### Task prompt
In the listing below, a line holding "Task: Click the document page icon" and a line holding "Open 編集 for 問い合わせ管理アプリ用" mark the range. Retype both exactly, with all lines between them.

### Supplied records
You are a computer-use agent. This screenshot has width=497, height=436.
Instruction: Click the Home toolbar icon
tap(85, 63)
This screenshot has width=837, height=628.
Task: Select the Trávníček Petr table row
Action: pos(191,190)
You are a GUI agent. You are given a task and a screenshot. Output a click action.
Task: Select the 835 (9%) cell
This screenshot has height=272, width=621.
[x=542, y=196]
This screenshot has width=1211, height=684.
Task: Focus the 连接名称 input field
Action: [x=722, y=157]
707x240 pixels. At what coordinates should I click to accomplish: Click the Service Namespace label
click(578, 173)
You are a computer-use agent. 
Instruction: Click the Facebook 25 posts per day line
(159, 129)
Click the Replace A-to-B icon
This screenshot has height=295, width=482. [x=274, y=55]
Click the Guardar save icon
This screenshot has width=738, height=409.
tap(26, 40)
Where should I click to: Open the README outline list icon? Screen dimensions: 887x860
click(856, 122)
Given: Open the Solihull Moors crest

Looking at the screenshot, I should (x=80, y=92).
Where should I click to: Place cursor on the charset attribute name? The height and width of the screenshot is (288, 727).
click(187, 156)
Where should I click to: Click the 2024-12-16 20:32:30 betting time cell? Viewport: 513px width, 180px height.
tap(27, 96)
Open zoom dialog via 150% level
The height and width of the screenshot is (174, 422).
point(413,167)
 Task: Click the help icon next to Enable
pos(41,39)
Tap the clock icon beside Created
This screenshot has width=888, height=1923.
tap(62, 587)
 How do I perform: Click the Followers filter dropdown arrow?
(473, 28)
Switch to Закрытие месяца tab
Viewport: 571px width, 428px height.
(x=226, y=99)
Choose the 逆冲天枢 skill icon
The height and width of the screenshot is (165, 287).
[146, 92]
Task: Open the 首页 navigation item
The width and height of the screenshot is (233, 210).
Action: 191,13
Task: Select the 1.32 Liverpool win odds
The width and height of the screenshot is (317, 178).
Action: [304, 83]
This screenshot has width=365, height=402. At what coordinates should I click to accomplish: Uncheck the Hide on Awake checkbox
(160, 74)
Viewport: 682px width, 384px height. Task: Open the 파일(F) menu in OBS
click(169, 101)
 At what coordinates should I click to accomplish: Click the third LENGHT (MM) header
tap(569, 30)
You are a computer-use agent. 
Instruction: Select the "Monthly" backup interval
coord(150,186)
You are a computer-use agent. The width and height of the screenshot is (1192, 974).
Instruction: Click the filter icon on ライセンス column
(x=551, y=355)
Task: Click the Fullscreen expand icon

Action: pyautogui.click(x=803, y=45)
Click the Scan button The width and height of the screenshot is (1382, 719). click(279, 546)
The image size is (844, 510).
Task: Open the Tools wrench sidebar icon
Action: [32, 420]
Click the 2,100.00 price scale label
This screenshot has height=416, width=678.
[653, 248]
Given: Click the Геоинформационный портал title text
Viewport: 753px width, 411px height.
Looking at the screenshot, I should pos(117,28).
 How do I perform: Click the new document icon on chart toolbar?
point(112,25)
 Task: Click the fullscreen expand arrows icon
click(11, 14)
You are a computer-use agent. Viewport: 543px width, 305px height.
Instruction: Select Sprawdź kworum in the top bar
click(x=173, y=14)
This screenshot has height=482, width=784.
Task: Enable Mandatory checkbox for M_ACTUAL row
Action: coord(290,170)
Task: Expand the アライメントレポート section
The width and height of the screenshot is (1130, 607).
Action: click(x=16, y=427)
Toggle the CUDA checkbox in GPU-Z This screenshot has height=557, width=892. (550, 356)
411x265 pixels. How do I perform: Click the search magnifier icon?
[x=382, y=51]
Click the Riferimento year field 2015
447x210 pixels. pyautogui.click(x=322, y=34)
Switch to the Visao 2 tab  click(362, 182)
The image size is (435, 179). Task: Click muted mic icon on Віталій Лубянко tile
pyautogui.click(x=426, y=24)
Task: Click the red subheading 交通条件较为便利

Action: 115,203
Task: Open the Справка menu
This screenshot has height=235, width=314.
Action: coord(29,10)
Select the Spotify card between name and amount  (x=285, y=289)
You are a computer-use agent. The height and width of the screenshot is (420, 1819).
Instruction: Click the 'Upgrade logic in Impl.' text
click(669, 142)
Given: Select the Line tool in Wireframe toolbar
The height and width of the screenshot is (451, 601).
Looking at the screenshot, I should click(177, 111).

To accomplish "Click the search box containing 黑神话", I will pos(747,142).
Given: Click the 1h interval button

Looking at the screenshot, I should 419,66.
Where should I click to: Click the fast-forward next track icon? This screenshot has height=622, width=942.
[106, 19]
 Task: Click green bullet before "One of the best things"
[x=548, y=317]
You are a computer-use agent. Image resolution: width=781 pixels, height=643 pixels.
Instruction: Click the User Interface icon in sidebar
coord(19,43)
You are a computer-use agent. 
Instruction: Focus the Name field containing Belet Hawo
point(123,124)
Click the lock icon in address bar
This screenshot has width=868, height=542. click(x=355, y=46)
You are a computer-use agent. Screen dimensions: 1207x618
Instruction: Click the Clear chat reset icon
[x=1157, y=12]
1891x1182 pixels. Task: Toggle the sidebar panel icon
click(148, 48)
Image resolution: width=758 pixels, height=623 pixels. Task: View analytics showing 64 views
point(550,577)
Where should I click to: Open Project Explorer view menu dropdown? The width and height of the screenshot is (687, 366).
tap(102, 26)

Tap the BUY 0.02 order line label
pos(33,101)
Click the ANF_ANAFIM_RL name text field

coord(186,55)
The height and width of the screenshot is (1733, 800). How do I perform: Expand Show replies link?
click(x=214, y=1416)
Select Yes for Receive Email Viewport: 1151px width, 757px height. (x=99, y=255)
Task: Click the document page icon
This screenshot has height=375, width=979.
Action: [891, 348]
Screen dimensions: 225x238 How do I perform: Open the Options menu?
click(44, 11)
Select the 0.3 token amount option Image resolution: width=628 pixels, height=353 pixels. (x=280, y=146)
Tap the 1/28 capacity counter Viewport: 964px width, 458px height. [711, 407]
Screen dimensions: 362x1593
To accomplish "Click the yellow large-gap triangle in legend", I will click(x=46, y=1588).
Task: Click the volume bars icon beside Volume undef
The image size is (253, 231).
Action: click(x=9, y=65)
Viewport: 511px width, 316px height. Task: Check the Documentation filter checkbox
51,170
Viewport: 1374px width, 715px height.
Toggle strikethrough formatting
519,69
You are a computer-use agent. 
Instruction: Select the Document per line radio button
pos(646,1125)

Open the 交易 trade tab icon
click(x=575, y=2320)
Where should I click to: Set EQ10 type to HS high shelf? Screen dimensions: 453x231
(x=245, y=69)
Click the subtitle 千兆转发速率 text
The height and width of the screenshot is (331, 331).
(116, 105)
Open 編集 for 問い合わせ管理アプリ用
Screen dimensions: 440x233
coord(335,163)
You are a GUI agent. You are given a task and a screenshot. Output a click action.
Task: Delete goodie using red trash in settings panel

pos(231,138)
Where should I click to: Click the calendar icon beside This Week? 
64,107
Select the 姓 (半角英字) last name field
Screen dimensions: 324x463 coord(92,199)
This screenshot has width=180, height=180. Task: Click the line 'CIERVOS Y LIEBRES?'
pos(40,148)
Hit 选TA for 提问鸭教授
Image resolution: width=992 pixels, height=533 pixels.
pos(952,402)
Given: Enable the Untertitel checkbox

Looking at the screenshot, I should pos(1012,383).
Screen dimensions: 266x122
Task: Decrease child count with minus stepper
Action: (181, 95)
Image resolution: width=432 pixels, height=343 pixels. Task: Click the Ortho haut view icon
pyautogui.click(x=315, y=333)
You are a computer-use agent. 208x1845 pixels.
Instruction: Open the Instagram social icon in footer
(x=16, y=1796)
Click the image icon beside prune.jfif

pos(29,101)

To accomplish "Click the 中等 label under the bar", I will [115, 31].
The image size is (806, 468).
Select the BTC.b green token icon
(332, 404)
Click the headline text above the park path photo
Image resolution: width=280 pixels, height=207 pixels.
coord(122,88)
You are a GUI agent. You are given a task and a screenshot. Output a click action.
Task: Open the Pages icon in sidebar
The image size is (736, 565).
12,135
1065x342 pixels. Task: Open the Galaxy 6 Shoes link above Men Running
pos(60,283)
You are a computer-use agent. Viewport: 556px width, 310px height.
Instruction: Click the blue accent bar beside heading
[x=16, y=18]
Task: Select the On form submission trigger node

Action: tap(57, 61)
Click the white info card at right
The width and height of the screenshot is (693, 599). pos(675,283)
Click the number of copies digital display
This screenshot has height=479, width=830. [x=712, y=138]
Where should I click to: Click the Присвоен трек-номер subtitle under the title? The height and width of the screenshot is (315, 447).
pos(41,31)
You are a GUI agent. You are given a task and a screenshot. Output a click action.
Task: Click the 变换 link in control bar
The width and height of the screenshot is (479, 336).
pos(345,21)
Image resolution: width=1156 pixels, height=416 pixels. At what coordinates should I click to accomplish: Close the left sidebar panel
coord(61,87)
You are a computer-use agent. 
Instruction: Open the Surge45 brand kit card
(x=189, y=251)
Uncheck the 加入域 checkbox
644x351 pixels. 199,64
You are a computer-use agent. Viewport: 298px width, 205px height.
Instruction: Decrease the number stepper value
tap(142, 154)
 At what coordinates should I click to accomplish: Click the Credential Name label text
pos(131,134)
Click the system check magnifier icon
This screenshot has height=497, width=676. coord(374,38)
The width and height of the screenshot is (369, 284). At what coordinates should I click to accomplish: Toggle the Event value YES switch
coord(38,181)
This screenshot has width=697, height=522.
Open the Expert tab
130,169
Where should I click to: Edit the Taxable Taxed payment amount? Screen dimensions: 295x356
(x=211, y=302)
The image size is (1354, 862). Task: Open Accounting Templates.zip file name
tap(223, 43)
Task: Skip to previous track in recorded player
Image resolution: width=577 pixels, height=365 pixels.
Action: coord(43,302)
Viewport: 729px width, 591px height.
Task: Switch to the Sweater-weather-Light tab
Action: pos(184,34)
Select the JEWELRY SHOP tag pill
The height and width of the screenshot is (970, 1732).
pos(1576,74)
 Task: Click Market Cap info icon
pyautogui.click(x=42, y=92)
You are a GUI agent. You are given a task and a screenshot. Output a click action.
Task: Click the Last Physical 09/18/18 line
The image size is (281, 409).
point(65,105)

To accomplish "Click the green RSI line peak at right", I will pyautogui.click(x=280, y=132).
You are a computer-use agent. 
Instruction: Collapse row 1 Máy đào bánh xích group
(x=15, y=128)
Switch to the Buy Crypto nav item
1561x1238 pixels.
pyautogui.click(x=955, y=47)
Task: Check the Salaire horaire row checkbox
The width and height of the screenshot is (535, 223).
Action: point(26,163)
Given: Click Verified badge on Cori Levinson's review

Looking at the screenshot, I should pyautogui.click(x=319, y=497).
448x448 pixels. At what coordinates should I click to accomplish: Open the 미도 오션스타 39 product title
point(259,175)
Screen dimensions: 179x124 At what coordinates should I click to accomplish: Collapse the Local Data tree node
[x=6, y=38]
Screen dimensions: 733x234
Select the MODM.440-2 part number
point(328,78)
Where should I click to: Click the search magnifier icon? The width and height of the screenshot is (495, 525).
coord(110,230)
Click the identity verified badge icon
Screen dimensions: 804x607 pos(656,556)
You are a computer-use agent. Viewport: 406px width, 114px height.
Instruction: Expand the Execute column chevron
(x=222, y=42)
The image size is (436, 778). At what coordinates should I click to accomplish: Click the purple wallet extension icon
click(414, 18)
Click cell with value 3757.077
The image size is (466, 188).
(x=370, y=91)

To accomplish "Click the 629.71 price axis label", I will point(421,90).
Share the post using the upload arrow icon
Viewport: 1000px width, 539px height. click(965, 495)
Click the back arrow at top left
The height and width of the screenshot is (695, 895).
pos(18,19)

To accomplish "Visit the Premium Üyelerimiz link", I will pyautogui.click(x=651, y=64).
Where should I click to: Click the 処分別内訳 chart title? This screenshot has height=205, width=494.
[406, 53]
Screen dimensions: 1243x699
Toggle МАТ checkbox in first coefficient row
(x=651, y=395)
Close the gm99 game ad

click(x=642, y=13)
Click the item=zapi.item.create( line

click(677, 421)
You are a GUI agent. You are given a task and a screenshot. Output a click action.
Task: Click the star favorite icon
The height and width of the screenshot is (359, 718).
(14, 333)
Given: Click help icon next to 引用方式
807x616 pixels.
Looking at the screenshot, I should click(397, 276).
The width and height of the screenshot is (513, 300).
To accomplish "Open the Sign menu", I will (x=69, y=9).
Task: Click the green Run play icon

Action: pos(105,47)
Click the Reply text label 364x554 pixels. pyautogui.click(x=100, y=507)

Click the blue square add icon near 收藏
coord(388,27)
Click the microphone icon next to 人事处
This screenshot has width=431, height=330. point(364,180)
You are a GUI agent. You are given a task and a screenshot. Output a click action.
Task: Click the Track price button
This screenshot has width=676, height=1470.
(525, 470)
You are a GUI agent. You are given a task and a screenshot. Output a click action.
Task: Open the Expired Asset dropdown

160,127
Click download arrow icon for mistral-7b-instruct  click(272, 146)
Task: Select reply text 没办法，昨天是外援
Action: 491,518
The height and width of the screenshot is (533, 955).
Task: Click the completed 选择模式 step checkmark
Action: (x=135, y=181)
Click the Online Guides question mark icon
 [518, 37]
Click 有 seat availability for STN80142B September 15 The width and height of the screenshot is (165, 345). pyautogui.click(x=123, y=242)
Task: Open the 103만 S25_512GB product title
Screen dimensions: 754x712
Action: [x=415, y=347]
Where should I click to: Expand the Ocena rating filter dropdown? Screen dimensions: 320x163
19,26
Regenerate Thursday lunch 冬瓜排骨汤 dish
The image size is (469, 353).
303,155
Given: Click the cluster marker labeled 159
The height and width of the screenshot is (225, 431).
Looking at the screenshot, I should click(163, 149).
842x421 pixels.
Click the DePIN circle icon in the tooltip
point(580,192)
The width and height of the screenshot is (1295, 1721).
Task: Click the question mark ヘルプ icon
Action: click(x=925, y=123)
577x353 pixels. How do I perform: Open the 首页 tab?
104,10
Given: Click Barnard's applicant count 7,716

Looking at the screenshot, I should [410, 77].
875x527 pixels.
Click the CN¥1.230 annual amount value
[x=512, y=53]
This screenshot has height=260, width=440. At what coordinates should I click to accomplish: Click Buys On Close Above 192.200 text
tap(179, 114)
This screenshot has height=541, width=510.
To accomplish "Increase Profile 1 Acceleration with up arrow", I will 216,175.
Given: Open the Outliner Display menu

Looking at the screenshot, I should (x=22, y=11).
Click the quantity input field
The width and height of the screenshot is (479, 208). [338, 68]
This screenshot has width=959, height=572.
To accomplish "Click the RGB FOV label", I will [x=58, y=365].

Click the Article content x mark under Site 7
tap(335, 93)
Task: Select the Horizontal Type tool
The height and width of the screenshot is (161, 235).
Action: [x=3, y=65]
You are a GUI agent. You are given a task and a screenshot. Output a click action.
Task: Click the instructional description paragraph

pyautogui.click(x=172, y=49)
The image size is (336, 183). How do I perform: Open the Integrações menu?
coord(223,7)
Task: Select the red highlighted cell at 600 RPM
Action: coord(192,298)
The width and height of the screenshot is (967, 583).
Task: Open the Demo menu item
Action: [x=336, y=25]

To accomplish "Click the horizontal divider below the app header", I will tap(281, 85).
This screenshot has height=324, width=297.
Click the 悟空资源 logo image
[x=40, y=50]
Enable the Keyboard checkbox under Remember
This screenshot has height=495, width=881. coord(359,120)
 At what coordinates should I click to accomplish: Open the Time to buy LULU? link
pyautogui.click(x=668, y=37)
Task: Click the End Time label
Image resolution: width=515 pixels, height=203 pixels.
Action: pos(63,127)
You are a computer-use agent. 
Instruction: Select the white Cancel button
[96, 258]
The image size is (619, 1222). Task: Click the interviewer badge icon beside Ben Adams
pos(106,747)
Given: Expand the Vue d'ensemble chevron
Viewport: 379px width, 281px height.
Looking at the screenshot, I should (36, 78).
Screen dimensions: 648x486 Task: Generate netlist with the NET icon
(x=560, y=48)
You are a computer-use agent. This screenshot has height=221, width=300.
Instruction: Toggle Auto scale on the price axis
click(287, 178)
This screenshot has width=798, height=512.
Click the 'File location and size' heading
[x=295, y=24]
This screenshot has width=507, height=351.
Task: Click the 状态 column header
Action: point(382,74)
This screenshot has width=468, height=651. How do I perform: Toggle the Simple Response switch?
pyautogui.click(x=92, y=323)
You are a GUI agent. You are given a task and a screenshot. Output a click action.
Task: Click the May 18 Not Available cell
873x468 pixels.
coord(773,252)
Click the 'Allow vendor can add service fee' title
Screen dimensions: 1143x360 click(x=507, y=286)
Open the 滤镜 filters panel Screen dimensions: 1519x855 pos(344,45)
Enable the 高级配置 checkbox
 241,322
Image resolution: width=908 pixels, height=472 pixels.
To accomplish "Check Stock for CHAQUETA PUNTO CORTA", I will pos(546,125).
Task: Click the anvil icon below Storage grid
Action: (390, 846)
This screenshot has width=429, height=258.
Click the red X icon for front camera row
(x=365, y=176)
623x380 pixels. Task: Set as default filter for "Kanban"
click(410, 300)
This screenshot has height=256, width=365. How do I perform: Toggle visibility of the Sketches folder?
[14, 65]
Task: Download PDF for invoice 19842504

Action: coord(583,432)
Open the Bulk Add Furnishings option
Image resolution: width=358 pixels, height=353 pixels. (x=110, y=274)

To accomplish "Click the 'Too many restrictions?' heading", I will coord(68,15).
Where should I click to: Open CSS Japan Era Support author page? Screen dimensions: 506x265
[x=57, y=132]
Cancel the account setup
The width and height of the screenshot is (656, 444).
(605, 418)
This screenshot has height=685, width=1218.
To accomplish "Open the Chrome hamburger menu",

### Answer for the task
Task: Click the document page icon
This screenshot has height=375, width=979.
Action: [891, 348]
Screen dimensions: 225x238 How do I perform: Open the Options menu?
click(44, 11)
Select the 0.3 token amount option Image resolution: width=628 pixels, height=353 pixels. (x=280, y=146)
Tap the 1/28 capacity counter Viewport: 964px width, 458px height. [711, 407]
Screen dimensions: 362x1593
To accomplish "Click the yellow large-gap triangle in legend", I will click(x=46, y=1588).
Task: Click the volume bars icon beside Volume undef
The image size is (253, 231).
Action: click(x=9, y=65)
Viewport: 511px width, 316px height. Task: Check the Documentation filter checkbox
51,170
Viewport: 1374px width, 715px height.
Toggle strikethrough formatting
519,69
You are a computer-use agent. 
Instruction: Select the Document per line radio button
pos(646,1125)

Open the 交易 trade tab icon
click(x=575, y=2320)
Where should I click to: Set EQ10 type to HS high shelf? Screen dimensions: 453x231
(x=245, y=69)
Click the subtitle 千兆转发速率 text
The height and width of the screenshot is (331, 331).
(116, 105)
Open 編集 for 問い合わせ管理アプリ用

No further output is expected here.